(Saved entries)
==================================================

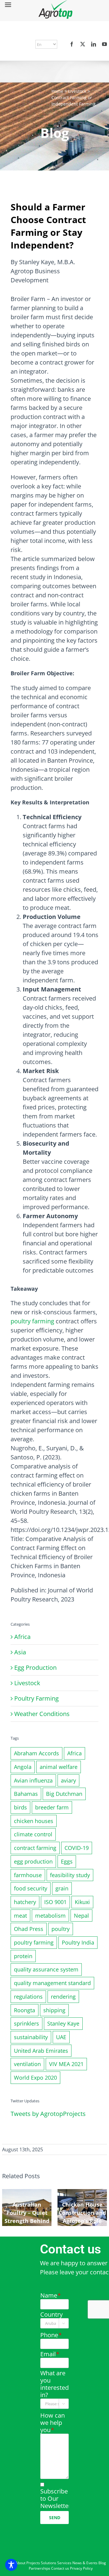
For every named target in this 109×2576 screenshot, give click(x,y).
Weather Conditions (42, 1714)
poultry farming (32, 1321)
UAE (61, 2037)
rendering (63, 1996)
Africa (22, 1637)
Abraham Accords (36, 1753)
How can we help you (52, 2423)
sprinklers (26, 2023)
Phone (50, 2335)
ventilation (27, 2064)
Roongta (24, 2010)
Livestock (77, 91)
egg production (33, 1861)
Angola (22, 1766)
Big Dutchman (64, 1793)
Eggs (67, 1861)
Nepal (81, 1915)
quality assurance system (46, 1969)
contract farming (35, 1847)
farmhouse (28, 1875)
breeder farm (52, 1807)
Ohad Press (28, 1928)
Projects (33, 2562)
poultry (60, 1928)
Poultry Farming (36, 1698)
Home (57, 91)
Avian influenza (33, 1780)
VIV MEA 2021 (66, 2064)
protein (23, 1956)
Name (50, 2295)
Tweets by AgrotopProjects (48, 2114)
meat (20, 1915)
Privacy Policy (81, 2568)
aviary (68, 1780)
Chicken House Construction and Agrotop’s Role (82, 2212)
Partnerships (39, 2568)
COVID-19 (76, 1847)
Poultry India (78, 1942)
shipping (54, 2010)
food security (30, 1888)
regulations (28, 1996)
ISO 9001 (55, 1902)
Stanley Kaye (63, 2023)
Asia (20, 1652)
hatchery (25, 1902)
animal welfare (59, 1766)
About (20, 2562)
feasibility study (70, 1875)
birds (20, 1807)
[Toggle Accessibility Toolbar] (11, 2564)
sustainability (31, 2037)
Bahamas (26, 1793)
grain (61, 1888)
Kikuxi (82, 1902)
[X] (82, 44)
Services (64, 2562)
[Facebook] (71, 44)
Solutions (48, 2562)
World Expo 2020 (35, 2077)
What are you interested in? (54, 2384)
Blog (102, 2562)
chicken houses (33, 1821)
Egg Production (35, 1667)
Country (51, 2314)
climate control (33, 1834)
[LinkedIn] (93, 44)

==================================================

**Task directions**
Print, word for word, every entry shown above; the pictures stay out.

**Result for this exercise**
For every named target in this 109×2576 screenshot, give click(x,y).
Weather Conditions (42, 1714)
poultry farming (32, 1321)
UAE (61, 2037)
rendering (63, 1996)
Africa (22, 1637)
Abraham Accords (36, 1753)
How can we help you (52, 2423)
sprinklers (26, 2023)
Phone (50, 2335)
ventilation (27, 2064)
Roongta (24, 2010)
Livestock (77, 91)
egg production (33, 1861)
Angola (22, 1766)
Big Dutchman (64, 1793)
Eggs (67, 1861)
Nepal (81, 1915)
quality assurance system (46, 1969)
contract farming (35, 1847)
farmhouse (28, 1875)
breeder farm (52, 1807)
Ohad Press (28, 1928)
Projects (33, 2562)
poultry (60, 1928)
Poultry Farming (36, 1698)
Home (57, 91)
Avian influenza (33, 1780)
VIV MEA 2021 (66, 2064)
protein (23, 1956)
Name (50, 2295)
Tweets by AgrotopProjects (48, 2114)
meat (20, 1915)
Privacy Policy (81, 2568)
aviary (68, 1780)
Chicken House Construction and Agrotop’s Role (82, 2212)
Partnerships (39, 2568)
COVID-19 (76, 1847)
Poultry India (78, 1942)
shipping (54, 2010)
food security (30, 1888)
regulations (28, 1996)
ISO 9001 (55, 1902)
Stanley Kaye (63, 2023)
Asia (20, 1652)
hatchery (25, 1902)
animal welfare (59, 1766)
About (20, 2562)
feasibility study (70, 1875)
birds (20, 1807)
[Toggle Accessibility Toolbar] (11, 2564)
sustainability (31, 2037)
Bahamas (26, 1793)
grain (61, 1888)
Kikuxi (82, 1902)
[X] (82, 44)
Services (64, 2562)
[Facebook] (71, 44)
Solutions (48, 2562)
World Expo 2020 (35, 2077)
What are you interested in? (54, 2384)
Blog (102, 2562)
chicken houses (33, 1821)
Egg Production (35, 1667)
Country (51, 2314)
climate control (33, 1834)
[LinkedIn] (93, 44)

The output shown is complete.